Extracted records:
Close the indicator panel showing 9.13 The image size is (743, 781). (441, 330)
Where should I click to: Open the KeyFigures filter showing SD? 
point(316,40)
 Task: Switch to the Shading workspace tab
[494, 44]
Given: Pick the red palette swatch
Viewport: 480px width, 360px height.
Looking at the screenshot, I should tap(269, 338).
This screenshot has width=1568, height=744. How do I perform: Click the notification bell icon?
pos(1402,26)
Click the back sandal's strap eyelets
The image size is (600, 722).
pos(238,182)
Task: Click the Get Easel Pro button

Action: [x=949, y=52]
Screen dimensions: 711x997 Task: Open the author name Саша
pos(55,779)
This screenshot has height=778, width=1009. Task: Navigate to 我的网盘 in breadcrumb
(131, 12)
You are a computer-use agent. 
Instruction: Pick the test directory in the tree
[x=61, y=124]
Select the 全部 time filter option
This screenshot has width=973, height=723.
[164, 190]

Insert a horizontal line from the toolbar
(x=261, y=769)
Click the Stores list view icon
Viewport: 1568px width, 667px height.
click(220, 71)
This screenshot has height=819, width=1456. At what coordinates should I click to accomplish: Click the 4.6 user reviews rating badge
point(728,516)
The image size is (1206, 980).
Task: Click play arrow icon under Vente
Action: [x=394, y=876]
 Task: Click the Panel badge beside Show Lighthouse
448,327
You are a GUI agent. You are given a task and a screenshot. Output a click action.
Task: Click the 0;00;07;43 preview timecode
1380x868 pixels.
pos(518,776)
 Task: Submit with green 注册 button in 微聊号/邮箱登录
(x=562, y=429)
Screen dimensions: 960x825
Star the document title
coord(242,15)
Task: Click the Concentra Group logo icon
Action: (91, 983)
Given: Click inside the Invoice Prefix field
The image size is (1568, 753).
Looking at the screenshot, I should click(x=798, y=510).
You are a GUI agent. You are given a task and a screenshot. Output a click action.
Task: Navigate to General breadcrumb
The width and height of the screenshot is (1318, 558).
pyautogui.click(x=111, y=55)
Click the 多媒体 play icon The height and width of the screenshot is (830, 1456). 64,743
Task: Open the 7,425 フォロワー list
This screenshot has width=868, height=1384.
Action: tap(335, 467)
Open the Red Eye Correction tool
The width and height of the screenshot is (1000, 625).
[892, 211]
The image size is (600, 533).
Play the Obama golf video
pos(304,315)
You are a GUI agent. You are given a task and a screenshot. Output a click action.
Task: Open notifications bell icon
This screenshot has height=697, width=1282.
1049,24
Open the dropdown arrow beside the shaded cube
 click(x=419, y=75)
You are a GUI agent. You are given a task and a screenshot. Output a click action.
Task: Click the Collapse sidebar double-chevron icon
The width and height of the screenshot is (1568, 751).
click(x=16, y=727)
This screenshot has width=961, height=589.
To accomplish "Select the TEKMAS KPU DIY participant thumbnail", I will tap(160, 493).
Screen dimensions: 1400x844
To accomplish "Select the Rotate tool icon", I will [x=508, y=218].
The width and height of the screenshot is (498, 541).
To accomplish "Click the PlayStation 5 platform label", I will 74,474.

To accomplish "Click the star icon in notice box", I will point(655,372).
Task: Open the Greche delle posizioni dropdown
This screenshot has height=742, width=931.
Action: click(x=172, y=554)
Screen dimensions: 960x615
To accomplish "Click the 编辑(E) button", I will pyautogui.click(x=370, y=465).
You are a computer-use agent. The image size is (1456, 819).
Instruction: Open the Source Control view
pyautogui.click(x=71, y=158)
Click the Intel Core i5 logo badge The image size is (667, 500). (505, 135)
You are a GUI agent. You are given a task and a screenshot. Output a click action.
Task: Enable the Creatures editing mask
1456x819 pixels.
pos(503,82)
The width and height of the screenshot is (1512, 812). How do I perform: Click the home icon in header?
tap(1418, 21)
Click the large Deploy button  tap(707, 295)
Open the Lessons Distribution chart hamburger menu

What the exercise asks: Write out every one of the entries above, keeping each character the same.

The solution:
Close the indicator panel showing 9.13 The image size is (743, 781). (441, 330)
Where should I click to: Open the KeyFigures filter showing SD? 
point(316,40)
 Task: Switch to the Shading workspace tab
[494, 44]
Given: Pick the red palette swatch
Viewport: 480px width, 360px height.
Looking at the screenshot, I should tap(269, 338).
This screenshot has width=1568, height=744. How do I perform: Click the notification bell icon?
pos(1402,26)
Click the back sandal's strap eyelets
The image size is (600, 722).
pos(238,182)
Task: Click the Get Easel Pro button

Action: [x=949, y=52]
Screen dimensions: 711x997 Task: Open the author name Саша
pos(55,779)
This screenshot has height=778, width=1009. Task: Navigate to 我的网盘 in breadcrumb
(131, 12)
You are a computer-use agent. 
Instruction: Pick the test directory in the tree
[x=61, y=124]
Select the 全部 time filter option
This screenshot has width=973, height=723.
[164, 190]

Insert a horizontal line from the toolbar
(x=261, y=769)
Click the Stores list view icon
Viewport: 1568px width, 667px height.
click(220, 71)
This screenshot has height=819, width=1456. At what coordinates should I click to accomplish: Click the 4.6 user reviews rating badge
point(728,516)
The image size is (1206, 980).
Task: Click play arrow icon under Vente
Action: [x=394, y=876]
 Task: Click the Panel badge beside Show Lighthouse
448,327
You are a GUI agent. You are given a task and a screenshot. Output a click action.
Task: Click the 0;00;07;43 preview timecode
1380x868 pixels.
pos(518,776)
 Task: Submit with green 注册 button in 微聊号/邮箱登录
(x=562, y=429)
Screen dimensions: 960x825
Star the document title
coord(242,15)
Task: Click the Concentra Group logo icon
Action: (91, 983)
Given: Click inside the Invoice Prefix field
The image size is (1568, 753).
Looking at the screenshot, I should click(x=798, y=510).
You are a GUI agent. You are given a task and a screenshot. Output a click action.
Task: Navigate to General breadcrumb
The width and height of the screenshot is (1318, 558).
pyautogui.click(x=111, y=55)
Click the 多媒体 play icon The height and width of the screenshot is (830, 1456). 64,743
Task: Open the 7,425 フォロワー list
This screenshot has width=868, height=1384.
Action: tap(335, 467)
Open the Red Eye Correction tool
The width and height of the screenshot is (1000, 625).
[892, 211]
The image size is (600, 533).
Play the Obama golf video
pos(304,315)
You are a GUI agent. You are given a task and a screenshot. Output a click action.
Task: Open notifications bell icon
This screenshot has height=697, width=1282.
1049,24
Open the dropdown arrow beside the shaded cube
 click(x=419, y=75)
You are a GUI agent. You are given a task and a screenshot. Output a click action.
Task: Click the Collapse sidebar double-chevron icon
The width and height of the screenshot is (1568, 751).
click(x=16, y=727)
This screenshot has width=961, height=589.
To accomplish "Select the TEKMAS KPU DIY participant thumbnail", I will tap(160, 493).
Screen dimensions: 1400x844
To accomplish "Select the Rotate tool icon", I will [x=508, y=218].
The width and height of the screenshot is (498, 541).
To accomplish "Click the PlayStation 5 platform label", I will 74,474.

To accomplish "Click the star icon in notice box", I will point(655,372).
Task: Open the Greche delle posizioni dropdown
This screenshot has height=742, width=931.
Action: click(x=172, y=554)
Screen dimensions: 960x615
To accomplish "Click the 编辑(E) button", I will pyautogui.click(x=370, y=465).
You are a computer-use agent. The image size is (1456, 819).
Instruction: Open the Source Control view
pyautogui.click(x=71, y=158)
Click the Intel Core i5 logo badge The image size is (667, 500). (505, 135)
You are a GUI agent. You are given a task and a screenshot. Output a click action.
Task: Enable the Creatures editing mask
1456x819 pixels.
pos(503,82)
The width and height of the screenshot is (1512, 812). How do I perform: Click the home icon in header?
tap(1418, 21)
Click the large Deploy button  tap(707, 295)
Open the Lessons Distribution chart hamburger menu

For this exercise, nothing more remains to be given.